I want to convert the html to text, we’ll use BeautifulSoup to do this. There are multiple methods you could choose from. Pick what’s best for you.

soup = BeautifulSoup(job_description['content'], 'html.parser')
text = soup.get_text()

# Convert your html to markdown. This reduces tokens and noise
text = md(text)

print (text[:600])
**Get to know Okta**


  
Okta is The World’s Identity Company. We free everyone to safely use any technology—anywhere, on any device or app. Our Workforce and Customer Identity Clouds enable secure yet flexible access, authentication, and automation that transforms how people move through the digital world, putting Identity at the heart of business security and growth.   
  
At Okta, we celebrate a variety of perspectives and experiences. We are not looking for someone who checks every single box - we’re looking for lifelong learners and people who can make us better with their unique experie

Let’s create a Kor object that will look for tools. This is the meat and potatoes of the application

class Tool(BaseModel):
    """The name of a tool or company"""

    name: str = Field(..., description="Name of the food mentioned")
        
class Tools(BaseModel):
    """A tool, application, or other company that is listed in a job description."""

EXTRACTED INFORMATION:
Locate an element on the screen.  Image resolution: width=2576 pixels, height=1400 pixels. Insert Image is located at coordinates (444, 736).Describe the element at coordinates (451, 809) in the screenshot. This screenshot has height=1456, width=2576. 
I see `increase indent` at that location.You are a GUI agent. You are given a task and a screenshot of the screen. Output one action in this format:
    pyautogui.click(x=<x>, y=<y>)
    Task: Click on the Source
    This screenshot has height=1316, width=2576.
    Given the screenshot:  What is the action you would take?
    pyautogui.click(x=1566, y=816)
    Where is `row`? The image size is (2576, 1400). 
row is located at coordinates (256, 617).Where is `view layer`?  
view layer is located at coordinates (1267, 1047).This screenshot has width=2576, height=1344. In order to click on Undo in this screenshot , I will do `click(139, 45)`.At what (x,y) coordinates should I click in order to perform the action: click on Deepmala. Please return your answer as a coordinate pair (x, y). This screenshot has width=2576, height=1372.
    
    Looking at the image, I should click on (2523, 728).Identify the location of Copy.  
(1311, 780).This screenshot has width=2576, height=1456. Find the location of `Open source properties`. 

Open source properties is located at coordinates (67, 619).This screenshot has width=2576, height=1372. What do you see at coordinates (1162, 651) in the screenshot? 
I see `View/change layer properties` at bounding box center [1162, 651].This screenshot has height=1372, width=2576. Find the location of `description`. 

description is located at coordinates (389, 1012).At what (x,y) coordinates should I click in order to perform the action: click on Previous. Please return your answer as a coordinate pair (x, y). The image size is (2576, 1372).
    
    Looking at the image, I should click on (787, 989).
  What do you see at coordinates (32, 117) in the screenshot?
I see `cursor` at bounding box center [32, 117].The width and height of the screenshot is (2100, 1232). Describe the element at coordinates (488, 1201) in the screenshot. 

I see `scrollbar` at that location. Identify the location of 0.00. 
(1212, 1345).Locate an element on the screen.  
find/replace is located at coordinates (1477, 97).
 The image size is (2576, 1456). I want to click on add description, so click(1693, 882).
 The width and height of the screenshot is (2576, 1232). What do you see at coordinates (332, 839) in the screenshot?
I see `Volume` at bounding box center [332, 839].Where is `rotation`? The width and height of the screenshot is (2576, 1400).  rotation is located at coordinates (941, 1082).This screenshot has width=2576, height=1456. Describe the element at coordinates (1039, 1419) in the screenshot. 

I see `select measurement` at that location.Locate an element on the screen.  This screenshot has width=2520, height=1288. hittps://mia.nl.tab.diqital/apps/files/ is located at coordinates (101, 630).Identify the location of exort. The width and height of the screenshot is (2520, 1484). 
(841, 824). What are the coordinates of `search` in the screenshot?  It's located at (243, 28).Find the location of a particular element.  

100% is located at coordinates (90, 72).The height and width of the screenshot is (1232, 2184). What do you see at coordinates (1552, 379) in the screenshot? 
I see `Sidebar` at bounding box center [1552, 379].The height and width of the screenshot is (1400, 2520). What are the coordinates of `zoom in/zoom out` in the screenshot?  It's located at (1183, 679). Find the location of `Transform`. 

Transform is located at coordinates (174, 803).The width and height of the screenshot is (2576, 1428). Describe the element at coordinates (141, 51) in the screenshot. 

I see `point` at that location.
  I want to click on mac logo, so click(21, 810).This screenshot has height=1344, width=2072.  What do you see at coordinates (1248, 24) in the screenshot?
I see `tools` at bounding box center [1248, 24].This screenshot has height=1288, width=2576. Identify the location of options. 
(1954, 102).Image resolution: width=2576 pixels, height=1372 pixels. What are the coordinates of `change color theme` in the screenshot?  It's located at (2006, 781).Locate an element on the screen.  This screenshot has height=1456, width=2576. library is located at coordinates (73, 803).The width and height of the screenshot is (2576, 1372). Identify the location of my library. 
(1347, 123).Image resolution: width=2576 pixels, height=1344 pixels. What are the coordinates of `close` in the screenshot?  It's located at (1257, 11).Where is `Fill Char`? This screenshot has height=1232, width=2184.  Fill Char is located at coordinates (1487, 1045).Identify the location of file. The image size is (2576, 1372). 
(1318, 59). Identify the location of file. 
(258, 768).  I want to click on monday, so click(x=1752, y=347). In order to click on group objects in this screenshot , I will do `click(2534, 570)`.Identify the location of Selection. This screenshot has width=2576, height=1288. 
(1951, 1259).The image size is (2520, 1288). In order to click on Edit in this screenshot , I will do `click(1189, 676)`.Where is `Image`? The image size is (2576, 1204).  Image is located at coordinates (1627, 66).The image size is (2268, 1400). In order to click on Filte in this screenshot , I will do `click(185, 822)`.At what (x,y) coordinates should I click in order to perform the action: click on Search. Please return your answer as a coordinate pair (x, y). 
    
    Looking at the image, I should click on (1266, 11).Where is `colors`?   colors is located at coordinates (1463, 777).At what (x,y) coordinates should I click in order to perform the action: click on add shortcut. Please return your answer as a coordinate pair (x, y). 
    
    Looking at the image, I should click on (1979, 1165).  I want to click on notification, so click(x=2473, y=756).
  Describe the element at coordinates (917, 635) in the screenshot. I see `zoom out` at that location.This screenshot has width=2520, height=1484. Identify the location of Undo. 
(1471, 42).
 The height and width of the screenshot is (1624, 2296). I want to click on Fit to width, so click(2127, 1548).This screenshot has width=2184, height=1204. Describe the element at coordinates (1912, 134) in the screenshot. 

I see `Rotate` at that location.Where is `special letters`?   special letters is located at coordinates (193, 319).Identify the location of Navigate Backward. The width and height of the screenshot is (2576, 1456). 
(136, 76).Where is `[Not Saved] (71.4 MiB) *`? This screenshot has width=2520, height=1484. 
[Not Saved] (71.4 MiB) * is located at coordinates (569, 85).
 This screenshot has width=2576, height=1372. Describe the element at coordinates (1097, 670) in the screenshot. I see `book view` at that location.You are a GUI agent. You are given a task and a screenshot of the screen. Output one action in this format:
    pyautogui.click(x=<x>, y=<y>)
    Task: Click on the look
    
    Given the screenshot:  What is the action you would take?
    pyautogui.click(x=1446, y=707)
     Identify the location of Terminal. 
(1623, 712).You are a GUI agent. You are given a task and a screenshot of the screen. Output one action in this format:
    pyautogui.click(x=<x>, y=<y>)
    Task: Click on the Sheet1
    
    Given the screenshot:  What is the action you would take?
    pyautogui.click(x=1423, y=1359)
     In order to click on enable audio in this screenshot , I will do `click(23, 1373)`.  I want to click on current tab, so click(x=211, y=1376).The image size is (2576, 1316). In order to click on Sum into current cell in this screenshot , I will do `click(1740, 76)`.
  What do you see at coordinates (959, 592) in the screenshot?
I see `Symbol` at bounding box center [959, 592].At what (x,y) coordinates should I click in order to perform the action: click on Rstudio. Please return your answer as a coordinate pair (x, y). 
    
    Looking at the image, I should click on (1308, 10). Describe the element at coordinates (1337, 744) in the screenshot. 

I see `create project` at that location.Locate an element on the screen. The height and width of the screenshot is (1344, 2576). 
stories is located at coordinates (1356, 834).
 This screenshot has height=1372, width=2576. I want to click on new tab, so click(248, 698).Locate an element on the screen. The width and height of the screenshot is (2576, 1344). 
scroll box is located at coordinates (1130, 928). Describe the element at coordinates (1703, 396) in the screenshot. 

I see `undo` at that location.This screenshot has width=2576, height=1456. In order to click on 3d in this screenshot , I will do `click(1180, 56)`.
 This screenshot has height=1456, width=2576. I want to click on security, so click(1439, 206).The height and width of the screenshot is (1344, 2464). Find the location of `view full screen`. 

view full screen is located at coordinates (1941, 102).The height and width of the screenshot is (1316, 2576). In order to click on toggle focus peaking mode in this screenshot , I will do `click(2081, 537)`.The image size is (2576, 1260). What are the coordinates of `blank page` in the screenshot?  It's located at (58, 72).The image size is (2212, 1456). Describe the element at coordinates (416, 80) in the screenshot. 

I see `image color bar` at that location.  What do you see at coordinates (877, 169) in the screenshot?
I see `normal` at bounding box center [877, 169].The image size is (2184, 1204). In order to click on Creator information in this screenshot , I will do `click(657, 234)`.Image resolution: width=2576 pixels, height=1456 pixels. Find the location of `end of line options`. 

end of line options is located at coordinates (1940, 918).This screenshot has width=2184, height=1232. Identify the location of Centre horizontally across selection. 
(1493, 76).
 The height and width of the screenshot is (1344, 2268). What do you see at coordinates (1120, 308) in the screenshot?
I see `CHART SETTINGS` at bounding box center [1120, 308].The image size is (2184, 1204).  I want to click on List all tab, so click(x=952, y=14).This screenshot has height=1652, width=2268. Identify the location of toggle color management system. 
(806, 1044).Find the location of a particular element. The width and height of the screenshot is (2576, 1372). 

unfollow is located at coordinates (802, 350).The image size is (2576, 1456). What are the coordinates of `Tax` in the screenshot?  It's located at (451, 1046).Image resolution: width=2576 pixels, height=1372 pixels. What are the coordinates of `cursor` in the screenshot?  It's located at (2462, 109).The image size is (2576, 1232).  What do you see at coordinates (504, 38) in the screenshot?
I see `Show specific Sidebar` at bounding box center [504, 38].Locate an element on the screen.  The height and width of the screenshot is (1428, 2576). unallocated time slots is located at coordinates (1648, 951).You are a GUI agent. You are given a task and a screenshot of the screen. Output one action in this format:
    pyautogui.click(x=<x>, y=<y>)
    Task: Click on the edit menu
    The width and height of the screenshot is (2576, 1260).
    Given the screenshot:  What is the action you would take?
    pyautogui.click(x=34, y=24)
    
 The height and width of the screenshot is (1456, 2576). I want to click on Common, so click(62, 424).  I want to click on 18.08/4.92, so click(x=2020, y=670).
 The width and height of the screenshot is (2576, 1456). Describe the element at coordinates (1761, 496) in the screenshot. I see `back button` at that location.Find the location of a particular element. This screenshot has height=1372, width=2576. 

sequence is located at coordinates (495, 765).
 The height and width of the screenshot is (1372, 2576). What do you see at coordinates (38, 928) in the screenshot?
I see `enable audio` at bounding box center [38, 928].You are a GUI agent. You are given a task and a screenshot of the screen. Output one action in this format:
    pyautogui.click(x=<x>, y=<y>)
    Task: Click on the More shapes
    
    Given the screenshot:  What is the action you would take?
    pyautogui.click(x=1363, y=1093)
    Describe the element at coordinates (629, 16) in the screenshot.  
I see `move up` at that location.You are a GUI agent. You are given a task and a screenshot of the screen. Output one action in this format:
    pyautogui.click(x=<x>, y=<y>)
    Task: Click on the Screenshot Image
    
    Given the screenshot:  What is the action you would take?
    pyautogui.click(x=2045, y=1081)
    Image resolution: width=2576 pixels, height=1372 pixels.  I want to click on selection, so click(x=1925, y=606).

EXERCISE TASKS:
(1) How would this sentence from the BeautifulSoup tutorial read in Spanish: "There are multiple methods you could choose from."?
(2) Could you give the BeautifulSoup tutorial again from "soup = BeautifulSoup(job_description['content'], 'html.parser')" to "security and growth.", switching "device" to "computer"?
(3) Can you resume the BeautifulSoup tutorial and write what comes after its last line?

EXPECTED RESPONSES:
(1) Hay varios métodos entre los que puedes elegir.

(2)
soup = BeautifulSoup(job_description['content'], 'html.parser')
text = soup.get_text()

# Convert your html to markdown. This reduces tokens and noise
text = md(text)

print (text[:600])
**Get to know Okta**


  
Okta is The World’s Identity Company. We free everyone to safely use any technology—anywhere, on any computer or app. Our Workforce and Customer Identity Clouds enable secure yet flexible access, authentication, and automation that transforms how people move through the digital world, putting Identity at the heart of business security and growth.

(3)
    tools: Sequence[Tool] = Field(..., description=""" A tool or technology listed
        Examples:
        * "Experience in working with Netsuite, or Looker a plus." > NetSuite, Looker
        * "Experience with Microsoft Excel" > Microsoft Excel
    """)
chain = create_extraction_chain_pydantic(pydantic_schema=Tools, llm=chat)
output = chain(text)
output['text']
[Tools(tools=[Tool(name='Okta'), Tool(name='AWS Marketplace'), Tool(name='Tackle.io'), Tool(name='Salesforce'), Tool(name='NetSuite'), Tool(name='SFDC'), Tool(name='Tackle')])]

OpenAI GPT4 Pricing

with get_openai_callback() as cb:
    result = chain(text)
    print(f"Total Tokens: {cb.total_tokens}")
    print(f"Prompt Tokens: {cb.prompt_tokens}")
    print(f"Completion Tokens: {cb.completion_tokens}")
    print(f"Successful Requests: {cb.successful_requests}")
    print(f"Total Cost (USD): ${cb.total_cost}")
Total Tokens: 1400
Prompt Tokens: 1295
Completion Tokens: 105
Successful Requests: 1
Total Cost (USD): $0.045149999999999996

Suggested To Do if you want to build this out:

  • Reduce amount of HTML and low-signal text that gets put into the prompt

  • Gather list of 1000s of companies

  • Run through most jobs (You’ll likely start to see duplicate information after the first 10-15 jobs per department)

  • Store results

  • Snapshot daily as you look for new jobs

  • Follow Greg on Twitter for more tools or if you want to chat about this project

  • Read the user feedback below for what else to build out with this project (I reached out to everyone who signed up on twitter)

Business idea: Job Data As A Service#

Start a data service that collects information about company’s jobs. This can be sold to investors looking for an edge.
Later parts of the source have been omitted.